Mas para se abordar o grande clássico é preciso voltar no tempo, antes mesmo da fundação do Anhangüera, no primeiro dia de 1.928. A famosa dissidência do Carlos Gomes que levou ao nascimento do Anhangüera pode ser creditada a duas figuras: Bartholomeo Maggi, o Barthô, e Saverio Russo. Eram, os dois, jogadores, com uma diferença: Barthô era craque, o maior jogador das bandas na época; e Saverio era meia boca. O motivo que os levou a fundar uma nova agremiação se distinguiam. Saverio queria um time para jogar já que não tinha bola pra jogar nos times da região. Barthô, por sua vez, era o grande nome do time do Carlos Gomes e o rapaz mais formoso do bairro, com mil donzelas a seus pés. O problema é que o Carlos Gomes era uma agremiação exclusivamente futebolística e, não tendo nenhum aparato social, só tinha macho.
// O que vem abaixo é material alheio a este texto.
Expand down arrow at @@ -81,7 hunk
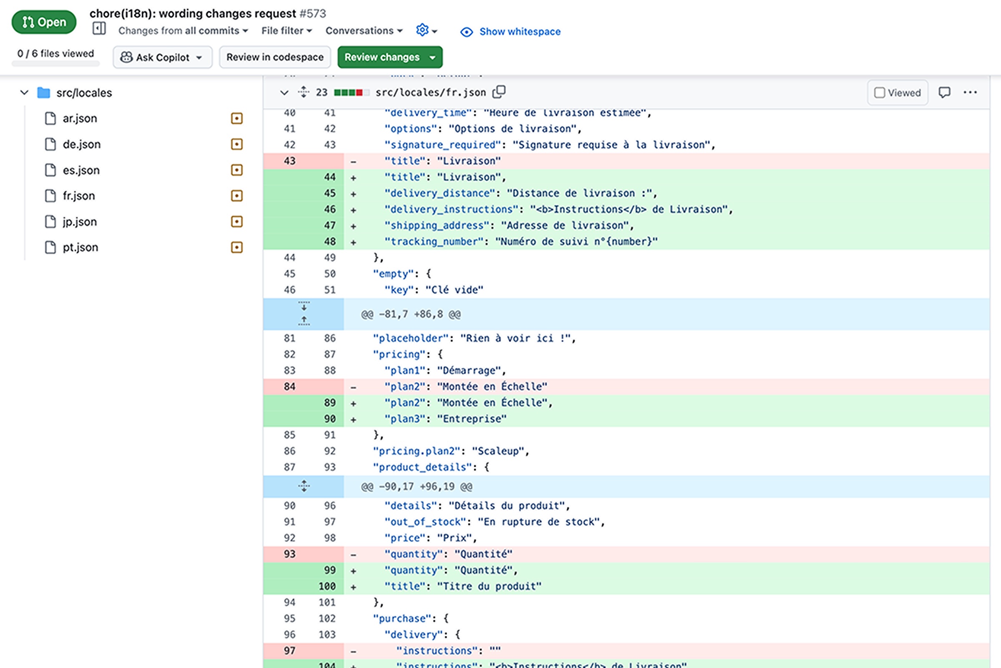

Como eram os dois jovens, precisariam de gente mais experiente para a missão e, se aproveitando de uma confusão entre a diretoria do Carlos Gomes, convenceram dois diretores, os irmãos Antonio e Miguel Vignola, grandes bailarinos, a fundarem uma agremiação que prezasse, além do football, os bailes.

No final de 1.927 já estava tudo preparado para fundação. Antonio e Miguel Vignola convocaram para a diretoria nomes de respeito no bairro como Miguel Clemente, Francisco Portella, Jerônimo Caetano Ferro, Adolpho Lascher, João Cidro, Antonio Chieregatti, João Gianotti, Luiz Tamburro, Antonio T. de Carvalho, Ezio Marchetti, Armando Lima, Miguel Satriani, Delphim da Silva e o poderoso Matheus Sabatine.

No final de 1.928, ano da fundação, o Anhangüera tinha mais de duzentos associados, ultrapassando em números o tradicional Carlos Gomes. E o pior: o craque Barthô, que causara a dissidência, vestia a camisa rubro negra.

No dia 22 de Outubro deste ano realizava-se uma reunião de diretoria do Anhangüera na primeira sede, à Rua do Córrego, nº. 5 quando, já no final, entra na secretaria o Sr. José Paulo Baddini, dono de pequenas fábricas. Um homem influente, politizado. Já era associado do clube, apenas freqüentando os bailes. Veio com uma missão: convidar, em nome do Partido Democrático da Barra Funda, o Anhangüera a participar do festival promovido pelo partido, justamente contra o Carlos Gomes F.C.

A princípio toda a diretoria foi contra, mas como dizer não ao Sr. Baddini? Antonio Vignola, nosso presidente, resolveu enviar uma comissão à sede do Partido com o único fim de aceitar o convite. Estava marcado o prélio!

Os fundadores em moldura da década de 30.